This package provides a common interface to multimedia databases and associated experimental protocol.

Installation

$ pip install pyannote.database

You can install database plugins separately, for instance, the ETAPE database plugin can be installed like that:

$ pip install pyannote.db.etape

A bunch of pyannote.database plugins are already available (search for pyannote.db on pypi)

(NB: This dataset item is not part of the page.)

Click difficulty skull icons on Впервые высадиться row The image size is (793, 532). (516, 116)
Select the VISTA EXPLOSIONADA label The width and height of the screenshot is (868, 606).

However, you might want to add (and contribute) one for your favorite databases. See Custom protocols for details.

Databases & tasks

Installed databases can be discovered using get_databases:

>>> from pyannote.database import get_databases
>>> get_databases()
['Etape']

Any installed database can then be imported using one of the following:

# programmatically using "get_database"
>>> from pyannote.database import get_database
>>> database = get_database('Etape')
# directly using "import"
>>> from pyannote.database import Etape
>>> database = Etape()

Databases usually provide high level description when printed.

>>> print(database)
ETAPE corpus

Reference
---------
"The ETAPE corpus for the evaluation of speech-based TV content processing in the French language"
Guillaume Gravier, Gilles Adda, Niklas Paulson, Matthieu Carré, Aude Giraudel, Olivier Galibert.
Eighth International Conference on Language Resources and Evaluation, 2012.

Citation
--------
@inproceedings{ETAPE,
  title = {{The ETAPE Corpus for the Evaluation of Speech-based TV Content Processing in the French Language}},
  author = {Gravier, Guillaume and Adda, Gilles and Paulson, Niklas and Carr{'e}, Matthieu and Giraudel, Aude and Galibert, Olivier},
  booktitle = {{LREC - Eighth international conference on Language Resources and Evaluation}},
  address = {Turkey},
  year = {2012},
}

Website
-------
http://www.afcp-parole.org/etape-en.html

You can also use help to get the list of available methods.

>>> help(database)

Some databases (especially multimodal ones) may be used for several tasks. One can get a list of tasks using get_tasks method:

>>> database.get_tasks()
['SpeakerDiarization']

One can also get the overall list of tasks, as well as the list of databases that implement at least one protocol for a specific task.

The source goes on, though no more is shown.